Google Warns Web Users of Malware Infections
Google yesterday began warning Internet users that their PCs may be infected by a certain kind of malicious software.
"Your computer appears to be infected," warns the big yellow banner across the top of the Google homepage. It offers a link to a Google support page that shows users how to remove the malware.
"We hope to use the knowledge we've gathered to assist as many people as possible," writes Google security engineer Damian Menscher in a posting on the official Google blog.
About 1 million people will see Google's warning banner. That's the number of PCs that Menscher estimates have been compromised by the sneaky bug.
It redirects the queries through proxy servers, middlemen machines that hijack the communications between the search engines and the end users. The proxy servers alter the search results to include "poisoned" links to compromised or malicious websites .
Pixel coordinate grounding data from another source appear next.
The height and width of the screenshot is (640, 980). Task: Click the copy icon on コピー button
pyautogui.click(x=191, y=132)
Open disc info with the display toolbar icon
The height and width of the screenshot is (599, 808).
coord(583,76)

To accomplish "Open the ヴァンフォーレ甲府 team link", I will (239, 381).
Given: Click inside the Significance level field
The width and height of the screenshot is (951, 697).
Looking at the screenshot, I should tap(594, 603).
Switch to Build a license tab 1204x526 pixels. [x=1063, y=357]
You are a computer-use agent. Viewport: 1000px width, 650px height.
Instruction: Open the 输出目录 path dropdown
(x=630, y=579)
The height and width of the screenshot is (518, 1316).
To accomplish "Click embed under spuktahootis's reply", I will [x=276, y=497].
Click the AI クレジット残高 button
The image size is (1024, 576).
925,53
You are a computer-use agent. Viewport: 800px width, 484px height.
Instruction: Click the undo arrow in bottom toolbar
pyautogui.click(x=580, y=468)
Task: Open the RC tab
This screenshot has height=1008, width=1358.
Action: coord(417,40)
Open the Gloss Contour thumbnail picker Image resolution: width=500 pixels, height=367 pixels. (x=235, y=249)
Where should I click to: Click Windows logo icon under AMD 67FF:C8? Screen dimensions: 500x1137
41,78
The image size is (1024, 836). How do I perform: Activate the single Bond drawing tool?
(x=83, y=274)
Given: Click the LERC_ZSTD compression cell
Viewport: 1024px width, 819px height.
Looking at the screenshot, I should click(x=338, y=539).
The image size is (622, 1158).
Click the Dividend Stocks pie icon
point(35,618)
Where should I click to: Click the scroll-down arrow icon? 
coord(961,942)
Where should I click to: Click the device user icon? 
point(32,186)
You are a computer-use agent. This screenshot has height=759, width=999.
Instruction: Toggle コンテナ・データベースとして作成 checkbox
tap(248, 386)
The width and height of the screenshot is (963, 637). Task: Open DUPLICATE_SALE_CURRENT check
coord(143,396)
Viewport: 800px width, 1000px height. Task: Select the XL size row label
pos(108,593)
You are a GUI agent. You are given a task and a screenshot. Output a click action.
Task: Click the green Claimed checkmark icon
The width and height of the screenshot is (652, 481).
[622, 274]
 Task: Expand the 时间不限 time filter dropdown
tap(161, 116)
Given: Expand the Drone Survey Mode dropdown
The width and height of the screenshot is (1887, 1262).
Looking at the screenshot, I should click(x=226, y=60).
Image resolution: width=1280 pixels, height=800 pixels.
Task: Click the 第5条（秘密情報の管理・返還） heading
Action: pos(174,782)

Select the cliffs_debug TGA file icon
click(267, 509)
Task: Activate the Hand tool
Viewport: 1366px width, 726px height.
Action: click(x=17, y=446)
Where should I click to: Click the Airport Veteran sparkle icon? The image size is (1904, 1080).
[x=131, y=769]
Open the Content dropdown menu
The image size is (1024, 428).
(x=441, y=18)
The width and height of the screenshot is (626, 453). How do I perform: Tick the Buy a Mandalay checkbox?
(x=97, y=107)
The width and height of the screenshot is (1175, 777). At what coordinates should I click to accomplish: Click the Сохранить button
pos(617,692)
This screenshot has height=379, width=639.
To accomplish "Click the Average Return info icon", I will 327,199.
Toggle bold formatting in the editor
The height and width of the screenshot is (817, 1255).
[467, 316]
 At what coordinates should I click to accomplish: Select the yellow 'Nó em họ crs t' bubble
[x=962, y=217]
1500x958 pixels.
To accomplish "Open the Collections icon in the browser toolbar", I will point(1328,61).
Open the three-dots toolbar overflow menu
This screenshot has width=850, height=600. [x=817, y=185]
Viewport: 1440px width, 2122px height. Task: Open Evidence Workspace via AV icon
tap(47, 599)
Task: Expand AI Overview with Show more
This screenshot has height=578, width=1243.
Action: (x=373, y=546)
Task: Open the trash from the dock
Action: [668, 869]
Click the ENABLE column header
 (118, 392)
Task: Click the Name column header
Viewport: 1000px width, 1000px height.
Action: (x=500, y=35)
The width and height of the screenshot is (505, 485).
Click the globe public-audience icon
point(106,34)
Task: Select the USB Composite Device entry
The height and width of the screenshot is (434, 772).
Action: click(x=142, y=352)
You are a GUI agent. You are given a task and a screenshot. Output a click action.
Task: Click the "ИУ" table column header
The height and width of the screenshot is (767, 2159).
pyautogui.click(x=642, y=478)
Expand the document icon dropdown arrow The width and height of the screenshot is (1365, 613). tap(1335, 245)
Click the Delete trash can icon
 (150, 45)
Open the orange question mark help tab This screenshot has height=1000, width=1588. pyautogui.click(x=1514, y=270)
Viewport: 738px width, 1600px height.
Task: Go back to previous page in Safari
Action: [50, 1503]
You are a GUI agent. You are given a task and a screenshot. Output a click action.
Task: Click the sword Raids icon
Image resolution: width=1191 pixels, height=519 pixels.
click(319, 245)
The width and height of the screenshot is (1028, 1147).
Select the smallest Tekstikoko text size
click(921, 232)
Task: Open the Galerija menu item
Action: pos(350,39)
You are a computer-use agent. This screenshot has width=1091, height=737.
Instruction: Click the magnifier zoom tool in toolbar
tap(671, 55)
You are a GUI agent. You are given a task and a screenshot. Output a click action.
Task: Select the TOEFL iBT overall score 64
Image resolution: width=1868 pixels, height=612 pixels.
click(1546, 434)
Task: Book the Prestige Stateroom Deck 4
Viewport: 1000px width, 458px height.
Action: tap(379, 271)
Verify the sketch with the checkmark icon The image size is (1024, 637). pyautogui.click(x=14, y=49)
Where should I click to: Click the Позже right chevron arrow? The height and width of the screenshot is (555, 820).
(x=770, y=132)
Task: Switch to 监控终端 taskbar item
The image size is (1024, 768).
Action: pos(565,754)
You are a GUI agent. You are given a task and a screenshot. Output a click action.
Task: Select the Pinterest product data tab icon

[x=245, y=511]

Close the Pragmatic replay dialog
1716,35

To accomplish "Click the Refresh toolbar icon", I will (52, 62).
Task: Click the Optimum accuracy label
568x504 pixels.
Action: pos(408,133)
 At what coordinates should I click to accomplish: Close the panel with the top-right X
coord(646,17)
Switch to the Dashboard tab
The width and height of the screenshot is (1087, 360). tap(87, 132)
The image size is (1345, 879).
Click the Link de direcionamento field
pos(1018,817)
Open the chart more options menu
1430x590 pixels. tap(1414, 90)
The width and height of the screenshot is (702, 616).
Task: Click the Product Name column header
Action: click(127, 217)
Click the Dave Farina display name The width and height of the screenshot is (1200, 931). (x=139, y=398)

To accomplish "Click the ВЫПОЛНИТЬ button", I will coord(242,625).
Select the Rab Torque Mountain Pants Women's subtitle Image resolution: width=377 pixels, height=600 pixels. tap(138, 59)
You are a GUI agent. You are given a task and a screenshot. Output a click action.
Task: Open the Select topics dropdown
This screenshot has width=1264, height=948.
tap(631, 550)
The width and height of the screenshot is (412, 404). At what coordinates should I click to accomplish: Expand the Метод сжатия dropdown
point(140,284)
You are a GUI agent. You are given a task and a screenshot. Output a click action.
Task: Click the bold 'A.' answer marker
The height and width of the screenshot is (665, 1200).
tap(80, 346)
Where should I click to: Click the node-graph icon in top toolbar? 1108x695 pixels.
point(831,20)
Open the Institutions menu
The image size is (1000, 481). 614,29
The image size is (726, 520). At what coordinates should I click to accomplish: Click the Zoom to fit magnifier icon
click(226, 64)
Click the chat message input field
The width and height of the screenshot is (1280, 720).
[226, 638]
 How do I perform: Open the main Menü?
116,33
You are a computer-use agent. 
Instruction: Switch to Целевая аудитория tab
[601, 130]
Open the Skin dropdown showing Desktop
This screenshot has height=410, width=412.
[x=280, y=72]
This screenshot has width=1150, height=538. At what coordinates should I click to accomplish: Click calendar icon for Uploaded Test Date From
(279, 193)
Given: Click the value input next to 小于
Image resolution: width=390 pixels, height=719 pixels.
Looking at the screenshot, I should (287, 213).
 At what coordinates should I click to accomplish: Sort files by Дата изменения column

Poisoned search results often result in even more malware infections. But security blogger Brian Krebs, who spoke with Menscher, said that in this case the links are to "pay-per-click" sites that earn money for the bug's controllers.
The malware was discovered when Google took a server offline and yet it still kept getting thousands of queries every second, according to what Menscher told Krebs.
Menscher and his colleagues were able to identify the proxy servers, and they added a script to the Google homepage to both detect computers whose queries were coming through those servers and to warn the computers' users.
Google's approach isn't foolproof, however. Many commenters on Krebs' blog pointed out that fake AV or "scareware" entices users with similar banner ads warning people that their computers are infected and that security experts advise to NEVER click on such a banner.
The difference between fake AV warning and the Google warning is, of course, that Google's not trying to sell you anything at least, not yet.